WHAT IS NEEDED:
Go over the data and work out how many lines include the word "link". Give that number only.

[Items from a data source]
○ ○ ○ ○ ○ ○ ○
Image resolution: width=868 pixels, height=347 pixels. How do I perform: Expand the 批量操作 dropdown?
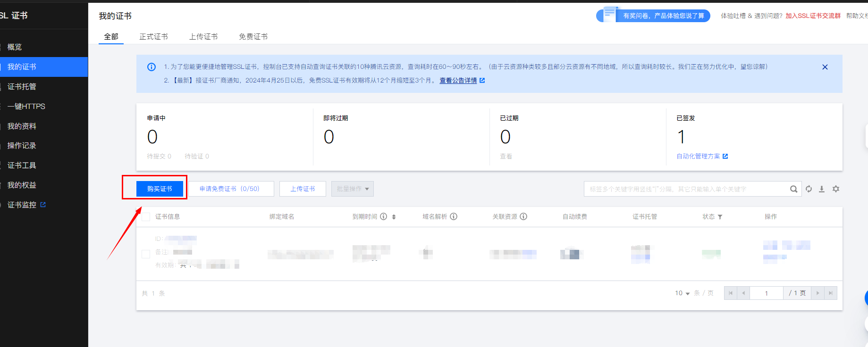[x=353, y=189]
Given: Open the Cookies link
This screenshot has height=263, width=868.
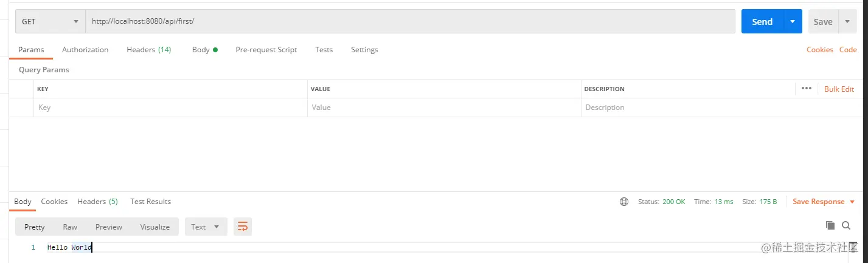Looking at the screenshot, I should click(x=819, y=50).
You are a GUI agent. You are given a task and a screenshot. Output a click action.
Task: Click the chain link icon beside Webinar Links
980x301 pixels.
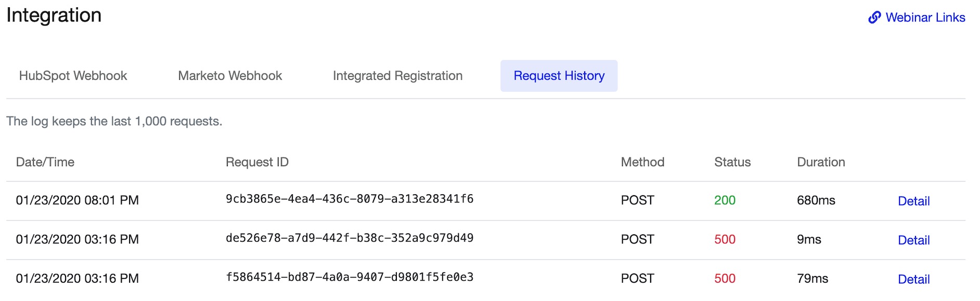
○ ○ ○ ○ ○ ○ ○
RESPONSE TO THE EXERCISE:
2